__Your objective__:
The line containing "The height and" marks the end: copy exactly every line from the start of the records below up to and including it, leaving out pictures.

== Dataset extract ==

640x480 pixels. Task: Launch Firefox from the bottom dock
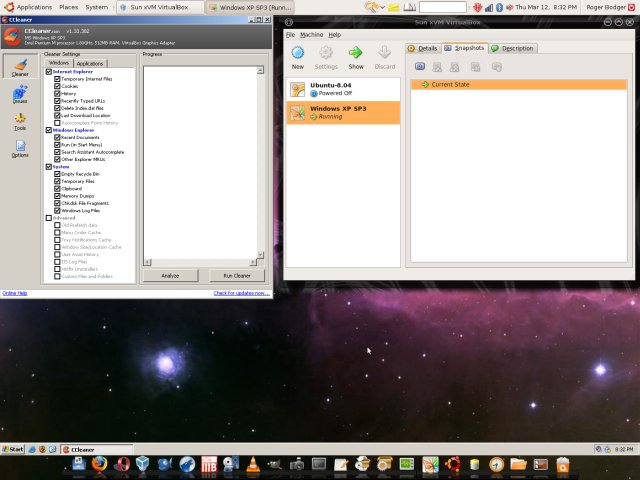tap(99, 464)
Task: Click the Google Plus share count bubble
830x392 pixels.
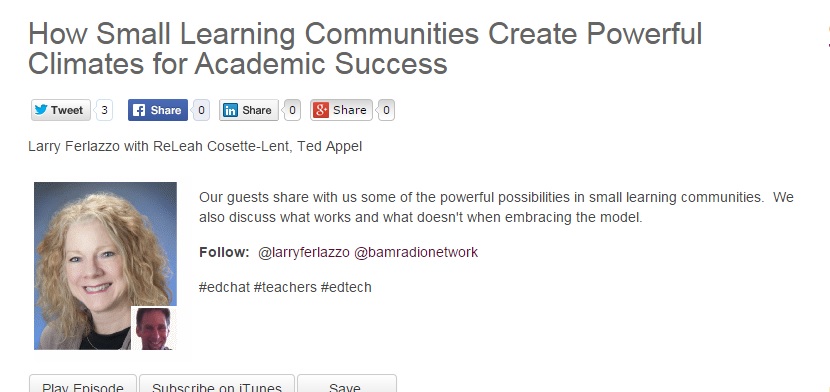Action: [386, 110]
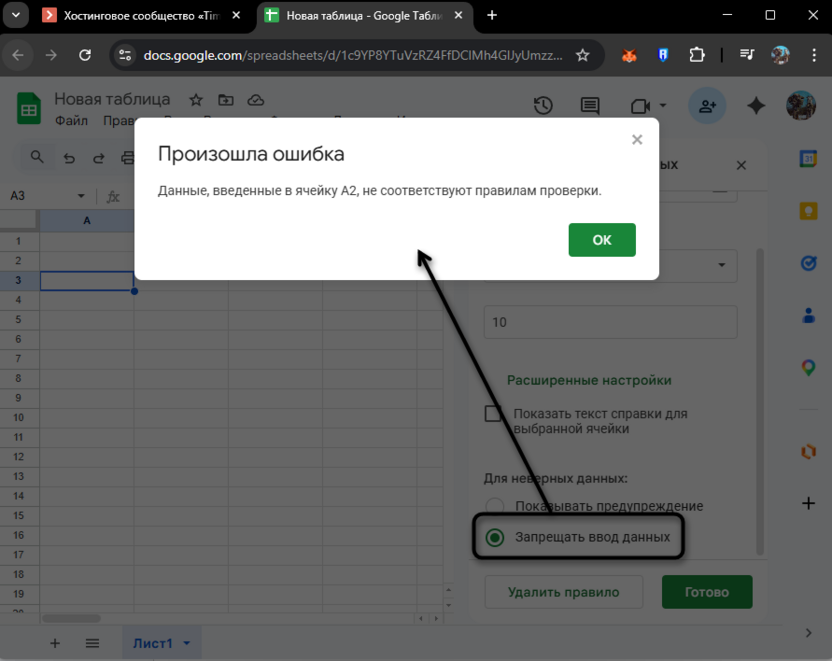Open browser extensions from the toolbar
The image size is (832, 661).
(697, 55)
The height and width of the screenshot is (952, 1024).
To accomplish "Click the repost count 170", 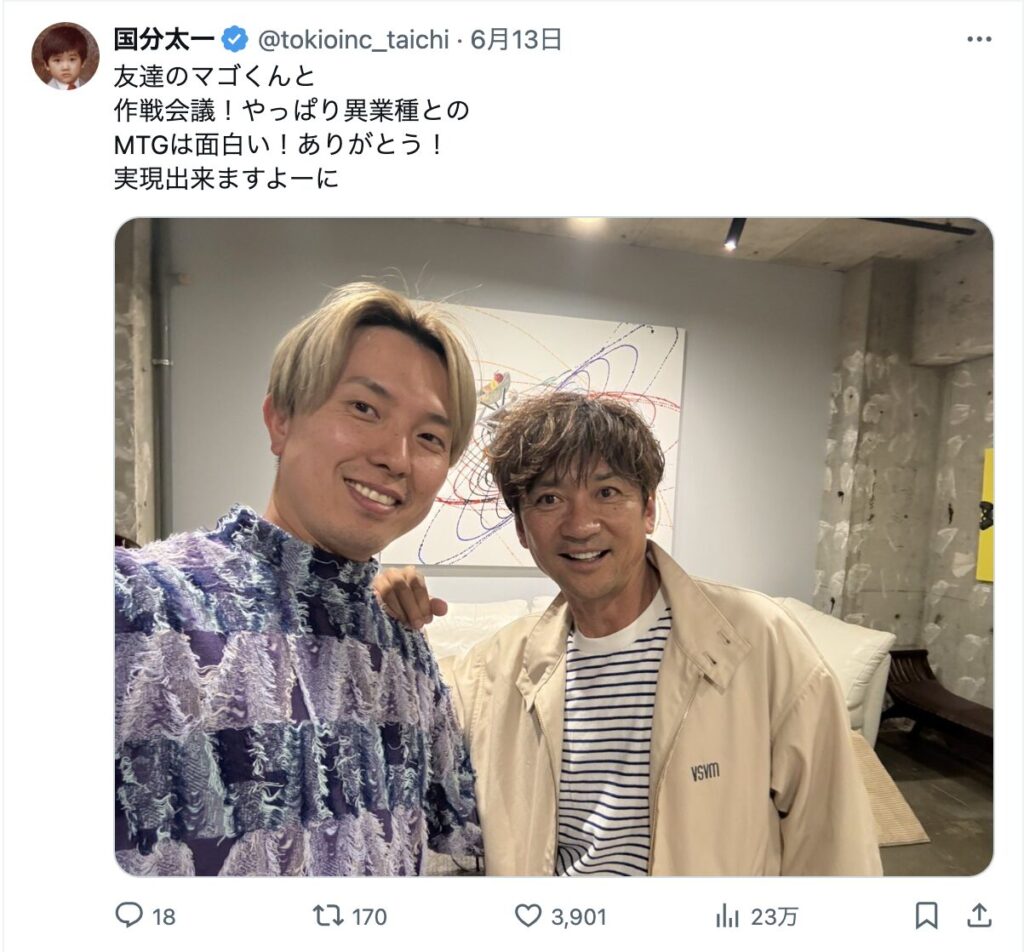I will point(370,917).
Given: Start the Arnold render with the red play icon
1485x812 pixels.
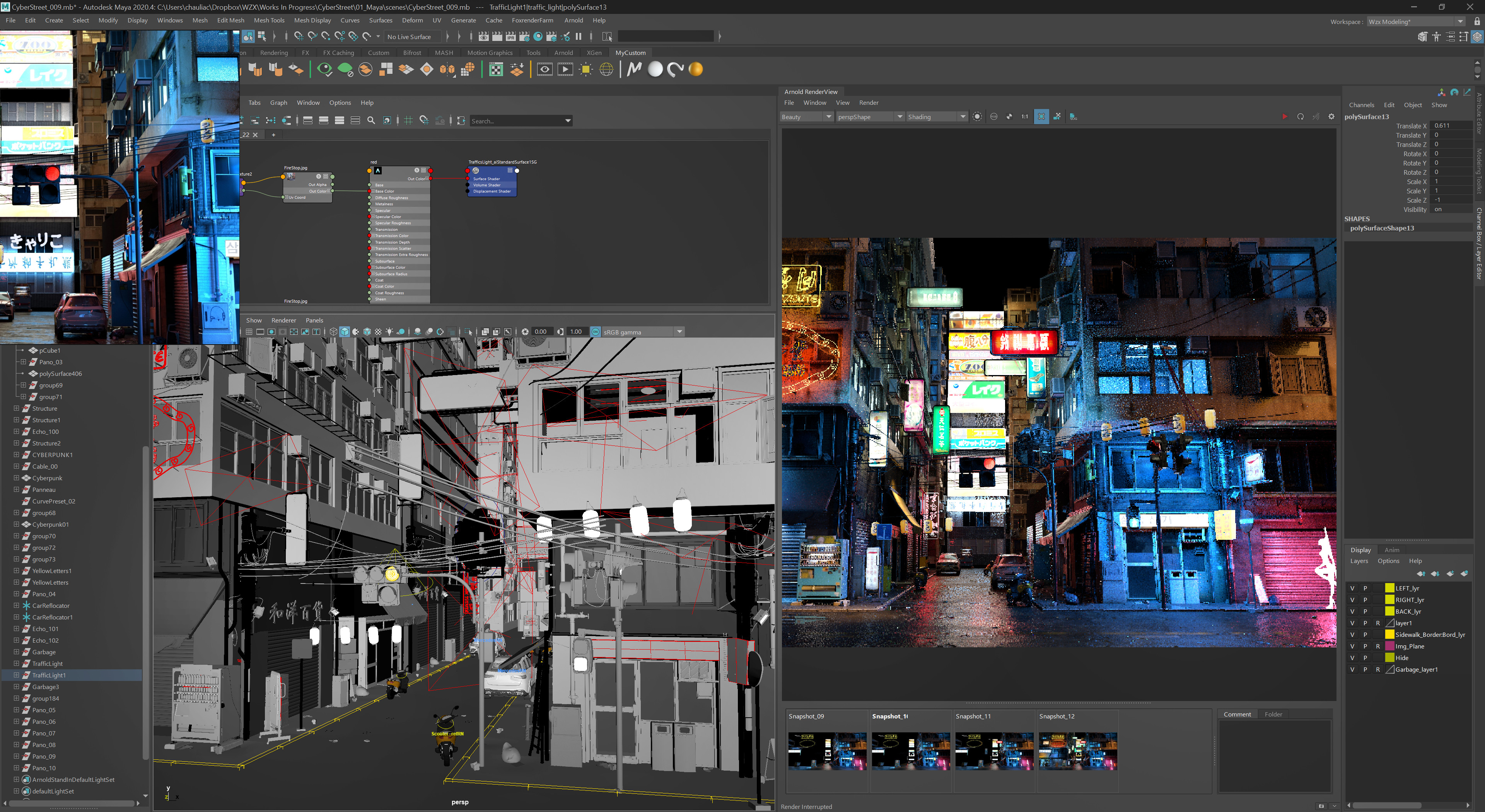Looking at the screenshot, I should pyautogui.click(x=1284, y=116).
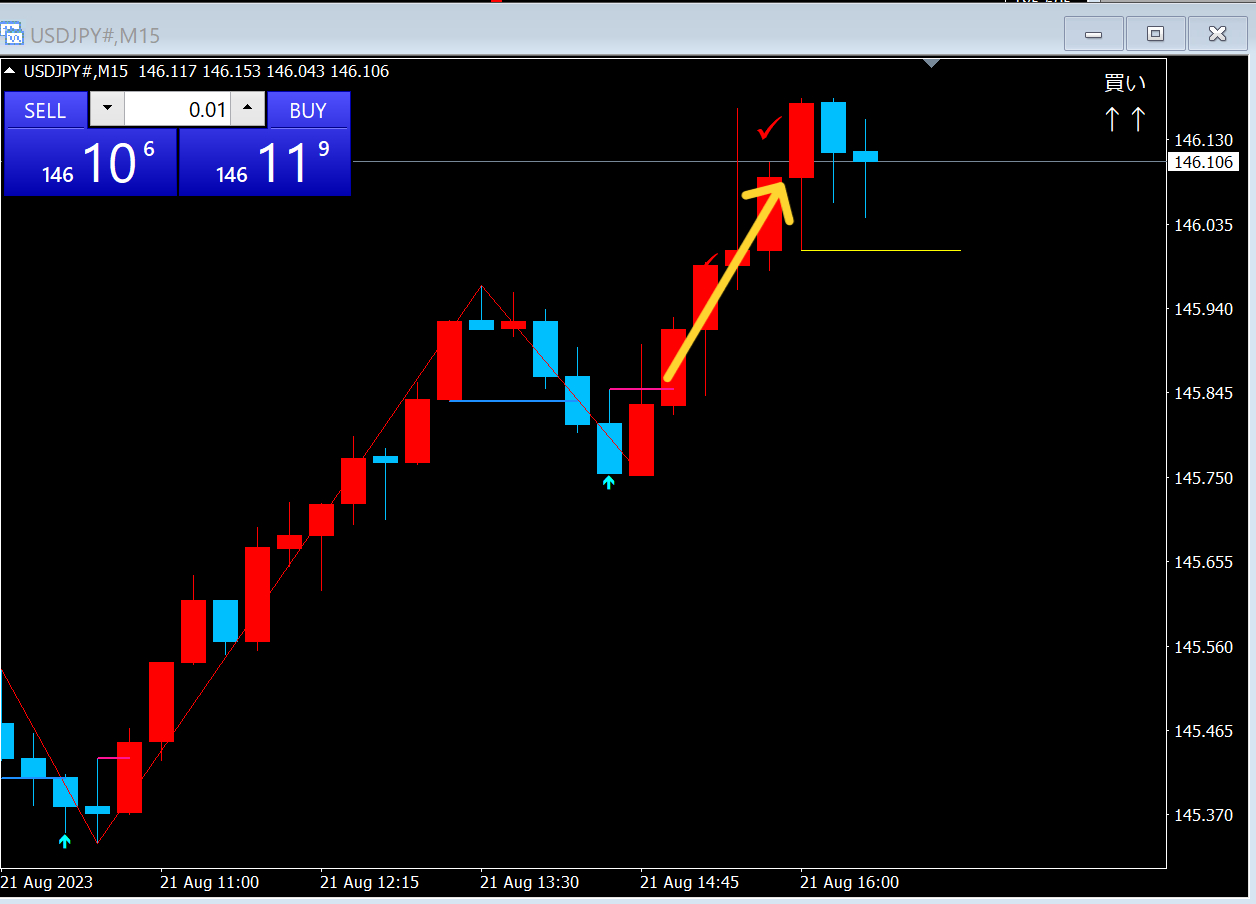Increase lot volume with the up arrow

[x=248, y=109]
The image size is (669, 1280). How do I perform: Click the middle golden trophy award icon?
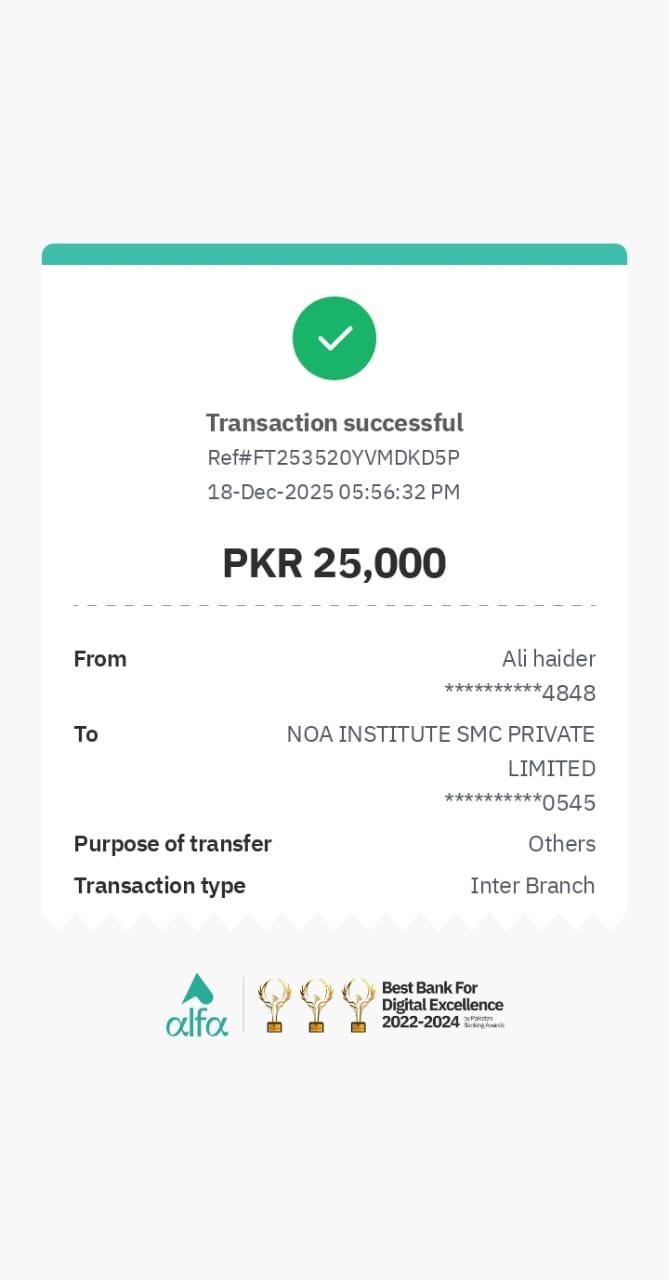[x=316, y=1005]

===

__Final answer__:
640x480 pixels. Task: Launch Firefox from the bottom dock
tap(99, 464)
Task: Click the Google Plus share count bubble
830x392 pixels.
Action: [386, 110]
Open browser extensions from the toolbar
The image size is (832, 661).
(697, 55)
The height and width of the screenshot is (952, 1024).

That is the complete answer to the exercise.